From the first line of the data through the line containing "Task: Uncheck the", return each line exactly.

[Collected data entries]

[Start of section]

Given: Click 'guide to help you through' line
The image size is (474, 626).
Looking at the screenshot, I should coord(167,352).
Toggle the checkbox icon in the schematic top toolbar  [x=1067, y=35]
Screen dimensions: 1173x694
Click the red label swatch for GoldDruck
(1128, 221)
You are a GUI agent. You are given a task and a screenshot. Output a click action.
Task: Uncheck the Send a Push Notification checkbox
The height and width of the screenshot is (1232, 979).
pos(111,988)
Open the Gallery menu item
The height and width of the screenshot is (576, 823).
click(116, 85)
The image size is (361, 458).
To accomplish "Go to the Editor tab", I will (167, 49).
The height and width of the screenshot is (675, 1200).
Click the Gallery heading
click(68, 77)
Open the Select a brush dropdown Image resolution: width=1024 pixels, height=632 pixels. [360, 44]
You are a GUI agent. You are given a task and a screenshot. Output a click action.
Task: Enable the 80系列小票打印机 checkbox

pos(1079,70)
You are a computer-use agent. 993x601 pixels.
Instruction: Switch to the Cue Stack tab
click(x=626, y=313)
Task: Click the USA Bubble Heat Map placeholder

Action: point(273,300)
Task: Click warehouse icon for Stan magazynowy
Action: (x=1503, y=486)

[End of section]

**Result of the task:**
Given: Click 'guide to help you through' line
The image size is (474, 626).
Looking at the screenshot, I should coord(167,352).
Toggle the checkbox icon in the schematic top toolbar  [x=1067, y=35]
Screen dimensions: 1173x694
Click the red label swatch for GoldDruck
(1128, 221)
You are a GUI agent. You are given a task and a screenshot. Output a click action.
Task: Uncheck the Send a Push Notification checkbox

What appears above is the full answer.